But, incredibly, the shots were dropping in. With an American member of the Paris team, Martin Feinberg, doing a whale of a job off the backboards, the visitors drew away to a 6-1 lead, stretched it to 24-12 before startled Lake Forest rallied to tie it at 30-30. But, again paced by Feinberg, Paris scored three baskets in rapid succession to lead 36-34 at the half. In the second half, the old-fashioned ways of the visitors and their possession tactics carried them to a 69-64 victory with the American Feinberg scoring 20 of the visitors' points.
But Martin Feinberg actually had done a great deal more than that.
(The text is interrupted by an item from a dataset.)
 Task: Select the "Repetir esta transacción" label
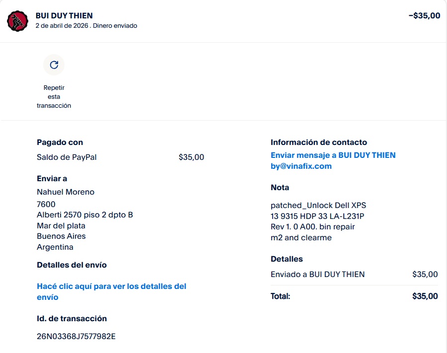pyautogui.click(x=54, y=97)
Son of a onetime Cleveland cab driver and now studying at the University of Paris under the GI bill, Feinberg had dreamed up the idea of an American tour for his team. A firm believer in the value of sports in international relations, he wrote to Dan Ferris and Lyle Foster of the AAU for help in lining up a schedule of games over here. They agreed and with six games scheduled, Feinberg got the players themselves to chip in $70 apiece, the University of Paris Club to underwrite a deficit up to $500. With their share of gate receipts, the tourists are almost getting by on an austere per diem allowance of $6. Still, the deficit is certain to be more than the $500 guaranteed back in Paris.
But last week came real hope for solvency. Mr. Foster of the AAU picked up a phone and found a State Department official named Edmund Thomas on the other end.
"You're giving away billions of dollars," cried Foster, "and here's the best example of international good will I've ever seen. I want you to pick these boys up in Baltimore, take them back to Washington and give them a royal good time. And don't let 'em go back on some boat—fly 'em over on a transport so they'll have that extra time here. They haven't even seen New York yet. If you don't, you're nuts."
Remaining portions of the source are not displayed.